High-voltage electron tomography of spindle pole bodies and early mitotic spindles in the yeast Saccharomyces cerevisiae

The spindle pole body (SPB) is the major microtubule-organizing center of budding yeast and is the functional equivalent of the centrosome in higher eukaryotic cells. We used fast-frozen, freeze-substituted cells in conjunction with high-voltage electron tomography to study the fine structure of the SPB and the events of early spindle formation. Individual structures were imaged at 5-10 nm resolution in three dimensions, significantly better than can be achieved by serial section electron microscopy. The SPB is organized in distinct but coupled layers, two of which show ordered two- dimensional packing. The SPB central plaque is anchored in the nuclear envelope with hook-like structures.
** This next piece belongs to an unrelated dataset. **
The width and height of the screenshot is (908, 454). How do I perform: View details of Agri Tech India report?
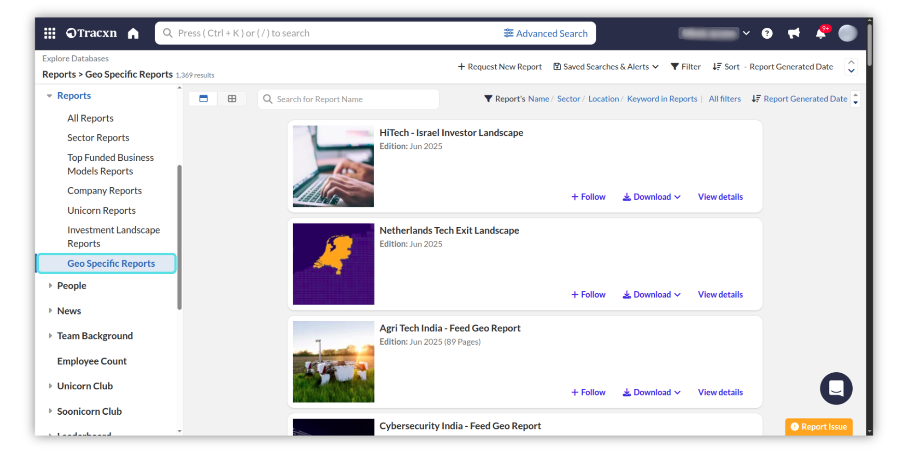720,393
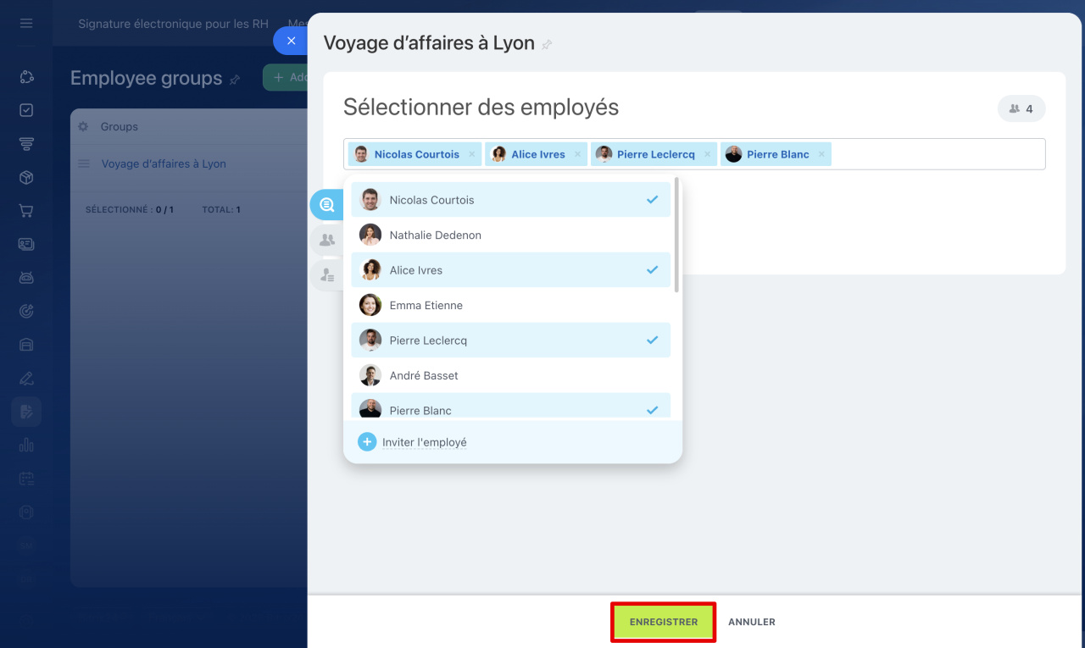This screenshot has width=1085, height=648.
Task: Click Inviter l'employé link
Action: pos(424,442)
The minus ends of nuclear microtubules (MTs) are capped and are tethered to the SPB inner plaque, whereas the majority of MT plus ends show a distinct flaring. Unbudded cells containing a single SPB retain 16 MTs, enough to attach to each of the expected 16 chromosomes. Their median length is ~150 nm. MTs growing from duplicated but not separated SPBs have a median length of ~130 nm and interdigitate over the bridge that connects the SPBs. As a bipolar spindle is formed, the median MT length increases to ~300 nm and then decreases to ~30 nm in late anaphase. Three-dimensional models confirm that there is no conventional metaphase and that anaphase A occurs. These studies complement and extend what is known about the three-dimensional structure of the yeast mitotic spindle and further our understanding of the organization of the SPB in intact cells.